Rakovitch et al. in 2015 [54], validated Oncotype DCIS in a cohort of 2,720 women with a more diverse distribution of DCIS clinical and pathologic features and who had been treated with BCS +/− RT. The DCIS score was associated with increased risk of both invasive (HR 1.78, CI 1.03 - 3.05, p = 0.04) and noninvasive (HR 2.43, CI 1.31 - 4.42, p = 0.005) local recurrence regardless of ER status, though, 94.7% of the women had ER+ disease. Oncotype DCIS holds promise as a clinical decision-making tool in the management of DCIS, but prospective validation is needed [54].

The DCISionRT is a biological signature that calculates an individualized Decision Score (DS) that was developed and cross-validated in 526 DCIS patients treated with BCS ± RT [55]. The relationship was assessed between DS and ten-year risk of invasive breast cancer (IBC) or any ipsilateral breast event (IBE), including IBC or DCIS. RT benefit was evaluated by risk group and as a function of DS. The DS was significantly associated with IBC and IBE risk, HR of 4.2 and 3.1, respectively. For patients treated without RT, the DS recognized a low risk group with a ten-year IBC risk of 4% (7% IBE) and an elevated risk group with IBC risk of 15% (23% IBE). In the analysis of the DS and RT by group, the elevated risk group received significant RT benefit, HR of 0.3 for IBC and IBE. In a clinical and pathologically low-risk subset, the DS reclassified 42% of patients into the elevated risk group. In an interaction analysis of DS and RT, patients with elevated DS had significant RT benefit over baseline.

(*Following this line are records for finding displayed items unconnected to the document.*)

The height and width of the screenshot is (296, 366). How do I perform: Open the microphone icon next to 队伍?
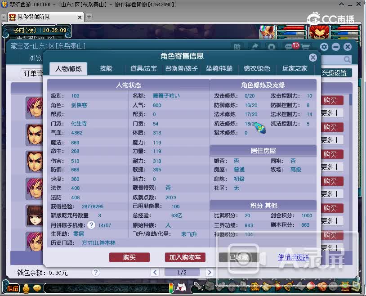click(x=26, y=288)
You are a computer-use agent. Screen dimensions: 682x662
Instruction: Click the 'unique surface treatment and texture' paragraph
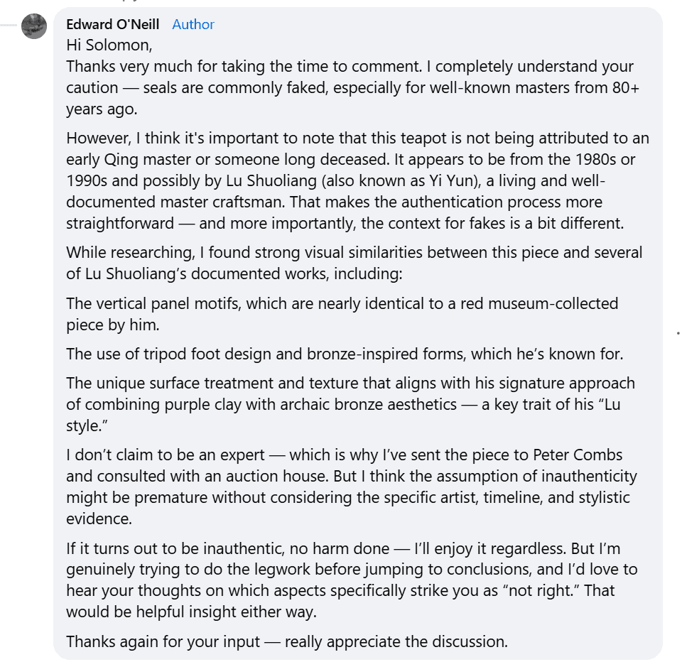(x=350, y=404)
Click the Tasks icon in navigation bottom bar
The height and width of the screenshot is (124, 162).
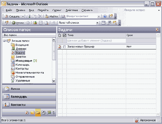pyautogui.click(x=27, y=113)
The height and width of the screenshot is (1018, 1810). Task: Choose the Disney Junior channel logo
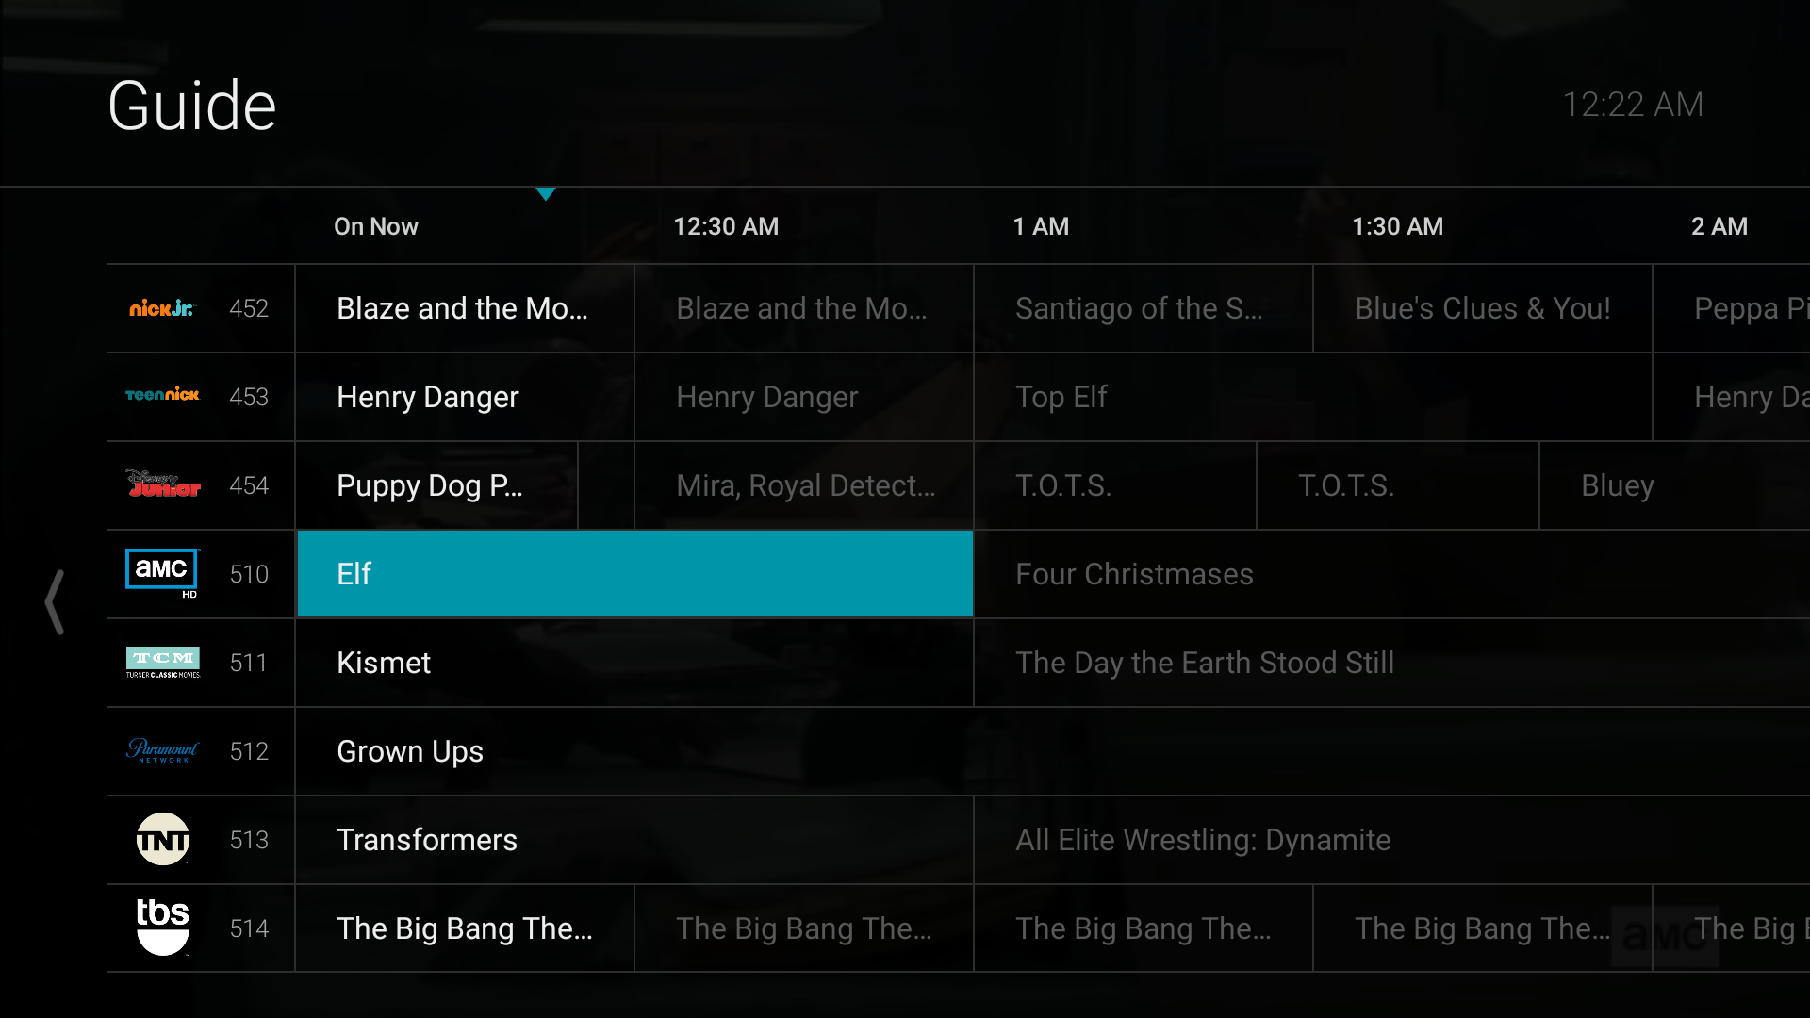163,484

The authors concluded that the DS was prognostic for risk and predicted RT benefit for DCIS patients. It identified a clinically meaningful low-risk group and a group with elevated ten-year risks that received substantial RT benefit over baseline [55].

5. Conclusion

The surgical and adjuvant management of DCIS has advanced significantly in the last couple of decades, even so, surgeons, medical oncologist, and radiation oncologists, still depend on conventional clinical and pathologic risk factors to make management decisions. As our knowledge of the biology of DCIS continues to improve our goal in the management of DCIS is to prevent either under-treatment or over-treatment. In this paper, we will review the incidence and management options of DCIS. The need to change the views of the risk of DCIS and to avoid overtreatment is crucial, as over-treatment leads to physical and emotional harm for patients. Precisely, knowing when a lesion could be or will not be life-threatening necessitates a comprehensive understanding of the progression and evolution of DCIS in order to individualize care of these patients.

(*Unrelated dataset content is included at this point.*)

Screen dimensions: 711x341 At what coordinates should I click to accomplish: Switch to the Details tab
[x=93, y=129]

Cite this paper: Arrangoiz, R. , Cordera, F. , Moreno, E. , Luque-de-Leon, E. and Muñoz, M. (2020) Up to Date Management of DCIS and Future Directions. Advances in Breast Cancer Research, 9, 78-100. doi: 10.4236/abcr.2020.93007.
References

[1]   Bane, A. (2013) Ductal Carcinoma in Situ: What the Pathologist Needs to Know and Why. International Journal of Breast Cancer, 2013, Article ID: 914053.
https://doi.org/10.1155/2013/914053

[2]   Allegra, C.J., et al. (2010) National Institutes of Health State-of-the-Science Conference Statement: Diagnosis and Management of Ductal Carcinoma in Situ September 22-24, 2009. Journal of the National Cancer Institute, 102, 161-169.
https://doi.org/10.1093/jnci/djp485

[3]   Eusebi, V., et al. (1994) Long-Term Follow-Up of in Situ Carcinoma of the Breast. Seminars in Diagnostic Pathology, 11, 223-235.

[4]   Collins, L.C., et al. (2005) Outcome of Patients with Ductal Carcinoma in Situ Untreated after Diagnostic Biopsy: Results from the Nurses’ Health Study. Cancer, 103, 1778-1784.
https://doi.org/10.1002/cncr.20979

[5]   Siegel, R.L., Miller, K.D. and Jemal, A. (2020) Cancer Statistics, 2020. CA: A Cancer Journal for Clinicians, 70, 7-30.
https://doi.org/10.3322/caac.21590

[6]   Altekruse, S.F., Krapcho, M., et al. (2010) SEER Cancer Statistics Review, 1975-2007, N.C. Institute, Bethesda.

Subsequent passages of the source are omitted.